Proportion of migrants has gone down

The church institutions were able to integrate more non-German girls. The proportion of these facilities with 100% Germans was still 80% in 1996.

By 1999 this proportion dropped to 63%. At the same time the proportion of church institutions with fewer than 25% Germans rose from 8% in 1996 to 10% in 1999.

Amongst the non-church institutions on the other hand the proportion of non-German girls dropped between 1996 and 1999. This is true for girls’ organizations as well as for advice centres and youth organizations. Sex-education work with girls thus seems to concentrate more on German girls overall.

The reasons for this development remain open. Certainly patchy knowledge about the girls’ native cultures and an absence of concepts and materials as well as media for sex-education work with migrant girls make the integration process more difficult. In addition experience shows that it is important to win over educators with a migrant background for this work. They profit from a head-start in trust, both in the eyes of the girls as well as those of their parents.

 

New target groups reached

Target groups who until the mid-nineties were not the centre of attention of (sex-education) work with girls include lesbian girls and women as well as girls with disabilities.

It can be observed that since 1996 there has been a growing number of services for lesbian girls, in the form of coming-out groups or social clubs. The equal treatment of people regardless of sexual orientation continues to be a goal. This is an important aspect of sex-education work (with girls).

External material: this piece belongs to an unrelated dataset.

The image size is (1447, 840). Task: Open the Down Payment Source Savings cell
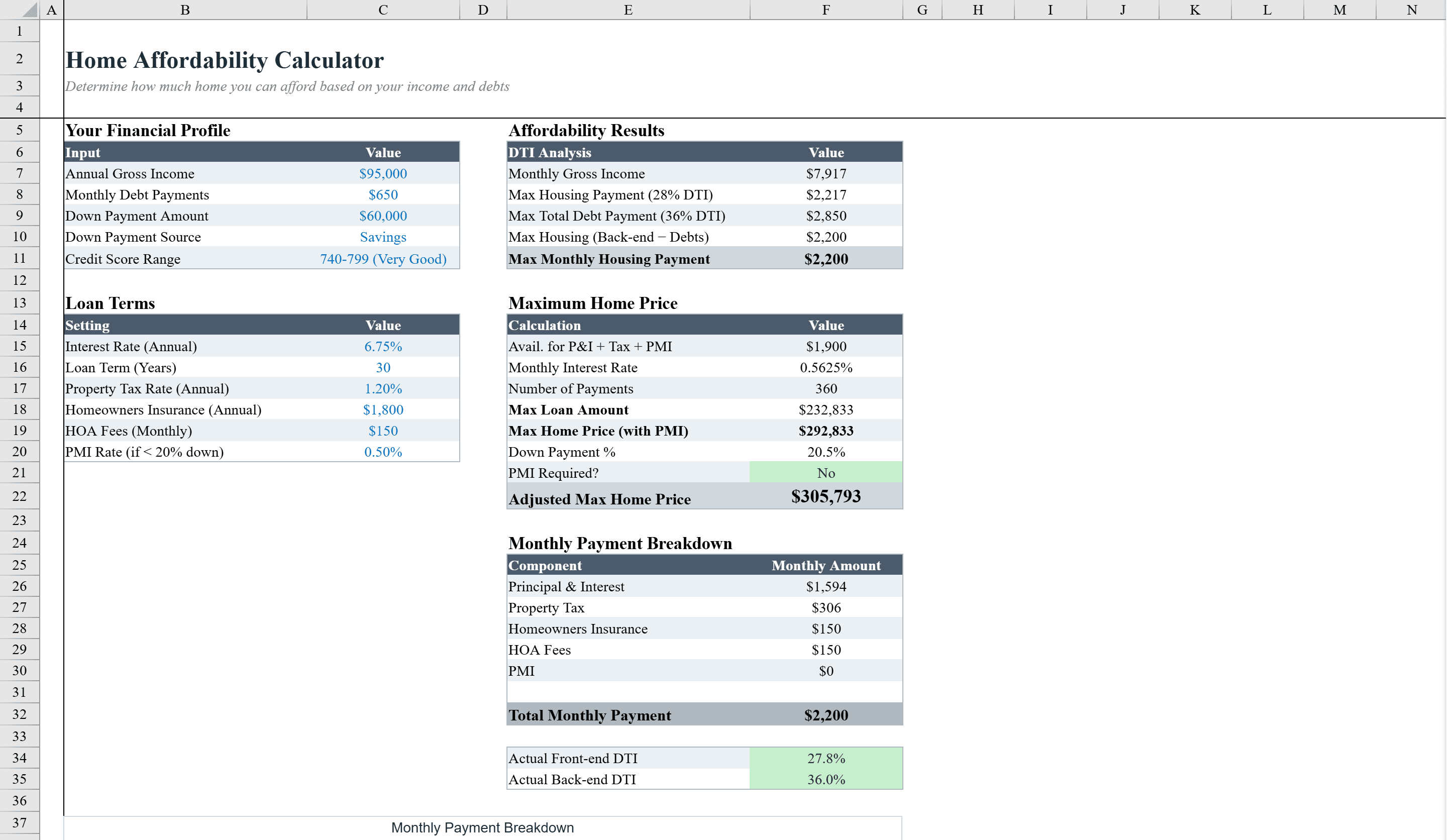tap(382, 237)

Girls with disabilities only enter the field of view in work with girls after 1996. Here, individual measures, projects and initiatives were developed in a very short space of time. The work with this clientele requires very highly differentiated didactic approaches, methods, materials and qualified multipliers.

 

Subjects for the work with girls: self-defence more important than sexual orientation

The current survey showed no or only mildly significant differences compared to the 1996 data regarding the assessment of sex-education subjects:
  • The subject “lesbian love and sexuality” only increased in significance very slightly.
  • The subject of “eating disorders” also did not have an important role overall in work with girls in 1999. In light of rising numbers of girls with eating disorders, it seems to be a sensible idea to include the integration and prevention of eating disorders and binge eating in work with girls.
  • The subject of self-defence and self-assertion was classed as important. In contrast the respondents classed the subjects of “masturbation” and “female sexuality”, which were separately surveyed for the first time in 1999, as relatively unimportant. The reasons for this remain open.

 

Peer education: a promising approach

Peer education presents itself as a particularly suitable approach for the sex-education work with girls. The experiences made by experts show that peer-education approaches are also successful for work with migrant girls. The task now is to transfer these concepts into general practice. Publications of in-depth concepts as well as the specific training of multipliers seem to be a sensible idea.